** Given passage follows **

LAMB: … Patrick. There’s Landon who was…
BELKIN: There’s Landon and Armando are the other two that are the major cases.
LAMB: Who was Landon?
BELKIN: Landon was a baby who was born to a wonderful couple named – excuse me, Kenny and Claire Sparks who had been trying to have a baby for seven years. And she had gotten pregnant and they were thrilled.
And about a month or so before the baby was due, the baby arrived. And had a very severe case of spina bifida, which is a problem with the spinal cord.
Essentially it doesn’t close properly. And depending how high up the lesion is on the baby will determine how severe the injury and the – what this child will or will not be able to do. And doctors told the parents that this was about as severe a case as they’d ever seen.
And one doctor – one second before I lose my voice here. One doctor suggested that they not do anything, that they not do a fairly standard operation to close a lesion on the back and simply let the baby die because the life that he would have was – he wouldn’t be able to walk or talk or sit or see or hear. I mean, the predictions were – were ominous. Excuse me.
And other doctors said that – or the other major doctor said that this would be manslaughter. That this was a standard operation and there was no reason not to do it, and advised the parents strongly to do the surgery.
And here were parents who had no medical training and who were ping ponging back and forth between two doctors who were giving them heartfelt and well-reasoned advice, but completely different advice. So, eventually the committee was called to make a decision.
LAMB: And?
BELKIN: The decision was interesting. Although every doctor in the room, except for the one who had called the meeting because he felt that the operation should be done – excuse me; it’s relevant to health care here. I’m losing my health.
LAMB: And you’re in the middle of a cold, which doesn’t help either.
BELKIN: Exactly. But every doctor in the meeting said that if it were his or her baby that they would not do the surgery. And yet they worried that because these parents were undecided there would be sort of legal ramifications if they gave them that advice. So, they advised the parents to do the surgery, even though they wouldn’t have done it for their own child.
LAMB: There is…
BELKIN: You talk, I’ll drink.
LAMB: Let me go to the back of the book where you’ve got advanced praised for First, Do No Harm. And there were a couple of names that made a lot of sense, your old boss, Hendrick Smith; and Denton Cooley, the surgeon and chief of the Texas Heart Institute. But Frank DeFord is down here at the bottom, who I know as a sports writer. Why’s Frank DeFord on this thing?
BELKIN: A sports writer and a wonderful sports writer. He also had a child who has cystic fibrosis and who lived through sort of the nightmare of a chronically ill child and the decisions that you have to make. And he wrote about it in a – a wonderful book, which was made into a movie, and which I learned a lot from.

** End of Given passage **

**Your goal**
Answer these questions from the interview:
(a) How long had Kenny and Claire Sparks been trying to have a baby?
(b) What did every doctor in the committee meeting say they would do if the baby were their own?
(c) What illness does Frank DeFord's child have?
The records that follow are separate material and have no connection to the interview.

** Data extract follows **

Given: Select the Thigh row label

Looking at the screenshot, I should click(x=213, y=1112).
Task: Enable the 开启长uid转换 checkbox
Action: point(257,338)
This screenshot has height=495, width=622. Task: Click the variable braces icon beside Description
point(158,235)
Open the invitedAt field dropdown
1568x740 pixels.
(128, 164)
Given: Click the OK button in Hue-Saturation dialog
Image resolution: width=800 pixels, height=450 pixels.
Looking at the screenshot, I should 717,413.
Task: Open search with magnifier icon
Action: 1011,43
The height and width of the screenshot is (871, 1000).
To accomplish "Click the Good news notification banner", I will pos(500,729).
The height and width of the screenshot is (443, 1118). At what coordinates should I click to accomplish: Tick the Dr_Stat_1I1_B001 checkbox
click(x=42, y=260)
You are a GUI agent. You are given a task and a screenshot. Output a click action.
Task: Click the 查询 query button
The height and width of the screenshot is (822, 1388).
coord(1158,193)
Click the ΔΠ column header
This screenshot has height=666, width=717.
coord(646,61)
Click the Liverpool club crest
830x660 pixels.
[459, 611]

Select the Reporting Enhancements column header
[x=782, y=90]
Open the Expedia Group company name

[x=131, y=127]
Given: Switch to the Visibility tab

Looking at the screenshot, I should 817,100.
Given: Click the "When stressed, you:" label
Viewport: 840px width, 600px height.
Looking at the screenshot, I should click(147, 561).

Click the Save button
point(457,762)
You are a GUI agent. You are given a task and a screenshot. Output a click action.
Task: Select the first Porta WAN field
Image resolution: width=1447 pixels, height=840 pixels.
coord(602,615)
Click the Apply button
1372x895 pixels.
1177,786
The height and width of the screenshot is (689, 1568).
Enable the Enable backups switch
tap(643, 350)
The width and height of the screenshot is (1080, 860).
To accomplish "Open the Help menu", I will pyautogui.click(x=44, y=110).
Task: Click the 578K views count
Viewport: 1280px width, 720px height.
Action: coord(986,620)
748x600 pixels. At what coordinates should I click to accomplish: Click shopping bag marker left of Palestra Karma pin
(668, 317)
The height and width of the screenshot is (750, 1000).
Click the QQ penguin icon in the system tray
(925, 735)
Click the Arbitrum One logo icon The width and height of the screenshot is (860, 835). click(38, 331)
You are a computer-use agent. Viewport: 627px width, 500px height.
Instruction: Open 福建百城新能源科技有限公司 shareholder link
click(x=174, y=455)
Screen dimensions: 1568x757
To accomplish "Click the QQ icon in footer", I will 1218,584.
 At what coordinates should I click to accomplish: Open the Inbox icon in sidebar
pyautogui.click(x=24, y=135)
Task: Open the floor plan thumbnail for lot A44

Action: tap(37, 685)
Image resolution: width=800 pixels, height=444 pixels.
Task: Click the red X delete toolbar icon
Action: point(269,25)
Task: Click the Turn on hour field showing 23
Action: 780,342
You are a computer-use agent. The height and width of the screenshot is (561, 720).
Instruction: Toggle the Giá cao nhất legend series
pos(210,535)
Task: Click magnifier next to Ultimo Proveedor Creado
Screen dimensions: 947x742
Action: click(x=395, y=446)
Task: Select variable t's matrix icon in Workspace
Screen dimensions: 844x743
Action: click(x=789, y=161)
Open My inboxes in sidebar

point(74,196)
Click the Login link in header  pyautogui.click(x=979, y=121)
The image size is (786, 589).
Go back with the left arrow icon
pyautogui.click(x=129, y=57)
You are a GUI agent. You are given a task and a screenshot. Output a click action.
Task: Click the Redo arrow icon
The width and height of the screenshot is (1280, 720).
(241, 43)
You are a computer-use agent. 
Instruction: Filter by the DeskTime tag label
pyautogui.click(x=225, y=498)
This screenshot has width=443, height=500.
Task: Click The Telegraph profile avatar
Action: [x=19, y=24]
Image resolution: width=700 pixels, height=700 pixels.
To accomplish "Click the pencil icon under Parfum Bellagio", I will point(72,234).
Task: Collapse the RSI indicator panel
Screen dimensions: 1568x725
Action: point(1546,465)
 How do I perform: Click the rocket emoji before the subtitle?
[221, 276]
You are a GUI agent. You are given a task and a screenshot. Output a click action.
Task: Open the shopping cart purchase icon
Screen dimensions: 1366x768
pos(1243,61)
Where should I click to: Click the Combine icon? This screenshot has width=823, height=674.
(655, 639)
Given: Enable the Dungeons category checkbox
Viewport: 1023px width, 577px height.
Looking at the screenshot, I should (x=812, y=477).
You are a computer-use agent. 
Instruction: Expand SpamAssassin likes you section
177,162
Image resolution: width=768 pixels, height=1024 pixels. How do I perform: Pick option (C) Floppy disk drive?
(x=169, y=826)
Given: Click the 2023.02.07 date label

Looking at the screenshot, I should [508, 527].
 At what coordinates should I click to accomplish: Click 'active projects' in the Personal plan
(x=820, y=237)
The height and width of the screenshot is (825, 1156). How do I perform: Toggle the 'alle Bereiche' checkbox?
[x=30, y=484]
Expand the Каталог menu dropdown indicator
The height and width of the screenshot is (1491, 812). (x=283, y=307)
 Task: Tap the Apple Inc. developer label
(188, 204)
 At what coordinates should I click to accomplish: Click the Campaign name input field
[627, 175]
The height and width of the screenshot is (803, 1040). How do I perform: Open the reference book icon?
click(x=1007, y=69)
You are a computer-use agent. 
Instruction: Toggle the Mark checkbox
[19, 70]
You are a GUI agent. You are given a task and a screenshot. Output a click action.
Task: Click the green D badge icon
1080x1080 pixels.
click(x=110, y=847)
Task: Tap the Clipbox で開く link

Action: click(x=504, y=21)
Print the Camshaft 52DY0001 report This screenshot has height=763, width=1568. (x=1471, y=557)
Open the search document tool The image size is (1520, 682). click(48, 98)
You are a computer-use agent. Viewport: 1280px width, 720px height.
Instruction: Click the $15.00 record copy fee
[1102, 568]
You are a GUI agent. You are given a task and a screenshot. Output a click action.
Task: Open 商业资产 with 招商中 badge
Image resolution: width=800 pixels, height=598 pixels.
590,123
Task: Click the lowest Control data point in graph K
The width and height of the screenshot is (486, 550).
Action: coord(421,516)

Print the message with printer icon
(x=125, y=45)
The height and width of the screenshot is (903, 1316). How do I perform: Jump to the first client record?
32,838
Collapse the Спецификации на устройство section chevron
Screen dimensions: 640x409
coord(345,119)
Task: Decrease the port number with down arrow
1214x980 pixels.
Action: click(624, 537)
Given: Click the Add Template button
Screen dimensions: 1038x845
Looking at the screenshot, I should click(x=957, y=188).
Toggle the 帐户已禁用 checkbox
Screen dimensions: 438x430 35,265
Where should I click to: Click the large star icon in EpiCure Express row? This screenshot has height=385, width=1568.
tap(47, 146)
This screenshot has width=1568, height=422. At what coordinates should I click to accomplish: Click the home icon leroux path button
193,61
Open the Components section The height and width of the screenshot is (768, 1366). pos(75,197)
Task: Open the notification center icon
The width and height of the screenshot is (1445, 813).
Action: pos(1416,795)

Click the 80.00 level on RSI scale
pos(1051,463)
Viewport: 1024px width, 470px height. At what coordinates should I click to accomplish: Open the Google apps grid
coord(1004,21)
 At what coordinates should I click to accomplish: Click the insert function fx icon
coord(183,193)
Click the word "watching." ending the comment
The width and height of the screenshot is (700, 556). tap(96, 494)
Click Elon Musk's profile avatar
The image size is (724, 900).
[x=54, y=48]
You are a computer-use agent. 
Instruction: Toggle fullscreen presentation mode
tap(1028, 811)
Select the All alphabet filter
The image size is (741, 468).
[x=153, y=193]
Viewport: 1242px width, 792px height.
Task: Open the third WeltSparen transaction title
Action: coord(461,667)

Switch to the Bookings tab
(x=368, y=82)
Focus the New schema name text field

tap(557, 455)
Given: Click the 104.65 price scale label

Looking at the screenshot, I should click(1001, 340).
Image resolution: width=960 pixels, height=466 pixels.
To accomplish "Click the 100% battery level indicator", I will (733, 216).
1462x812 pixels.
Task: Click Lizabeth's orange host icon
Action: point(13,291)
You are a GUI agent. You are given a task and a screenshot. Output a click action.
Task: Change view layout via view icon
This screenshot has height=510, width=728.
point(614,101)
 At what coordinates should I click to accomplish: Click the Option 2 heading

** End of Data extract **

**Response to the exercise**
(a) Seven years.
(b) They would not do the surgery.
(c) Cystic fibrosis.